Guse v. Martin
Decision Date | 21 June 1921 |
Docket Number | No. 55.,55. |
Citation | 114 A. 316 |
Parties | GUSE v. MARTIN. |
Court | New Jersey Supreme Court |
(Syllabus by the Court.)
Action by Amiel Guse against Joseph G. Martin. Judgment for defendant, and plaintiff appeals. Affirmed.
Edward F. Merrey, of Paterson, for appellant.
Edwards & Smith, of Jersey City, for respondent.
This is an appeal from a judgment of nonsuit entered in the Passaic county circuit court. The plaintiff below, the appellant in this court, was the only witness who testified, except a physician, whose testimony was confined to the nature of the injuries received.
From plaintiff's testimony it appears that he was a weaver by trade, and noticed a sign, "Weaver Wanted," in front of a building at 140 Broadway, Paterson, N. J.; a man came from the building and said: "If you are a weaver, you come with me; I will give you a job." They entered a large room and walked along the floor until they came to a stairway, and walked up three flights of stairs to the Norwich Silk Company. Plaintiff worked until 5 p. m. and quit, saying: "I don't like this job, and I no come any more," and asked when he could get the money he had earned; he was told to come on the second Saturday, about 10 days later. He then walked down stairs with the employes of the company, and came to the large room he first entered, and walked across the floor and out of the same door he had entered from the street. He returned on Saturday, March 20th, a little before noon, and entered the same large room and walked back toward the stairway; it was dark, but he could see the way to walk, and proceeded between piles of paper and boxes. He saw a door partly open, in a "big wooden box," and thought this was the entrance to the stairway leading to the floors above.
This was, in fact, the entrance to an elevator, the stairway being a few feet beyond. The door was open two feet, and he "walked right in," and fell, and was injured. There was no gate there.
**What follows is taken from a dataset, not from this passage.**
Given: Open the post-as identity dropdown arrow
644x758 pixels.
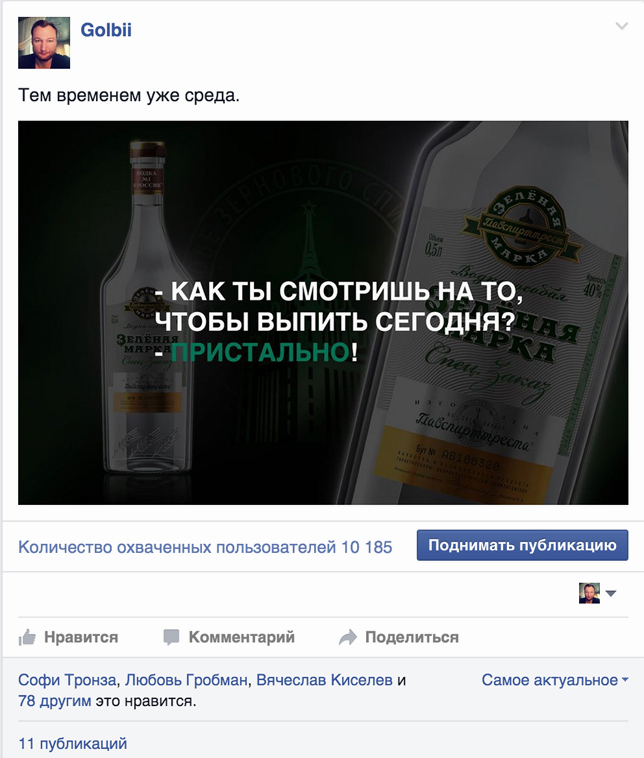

When he reached the doorway he could see nothing inside, because it was dark; he could see "absolute nothing." He had never been through that door; he did not see any one on the floor to direct him, as there was no one there; he was feeling with his feet for a step; he did not wait until he was sure, as "it was a little late," and he thought he could ask somebody; he looked, but could see nothing. Being asked on cross-examination why he did not wait to see where he was walking, and why did he step in without looking, he replied:
The plaintiff later saw the defendant, who admitted that he owned the building, and the elevator was run by his people.
The defendant moved for a nonsuit upon the following grounds: (1) That there is no evidence that plaintiff was an invitee of the owner. (2) If there was an invitation, plaintiff had departed from the place he was invited into. (3) That plaintiff was guilty of contributory negligence in entering this place.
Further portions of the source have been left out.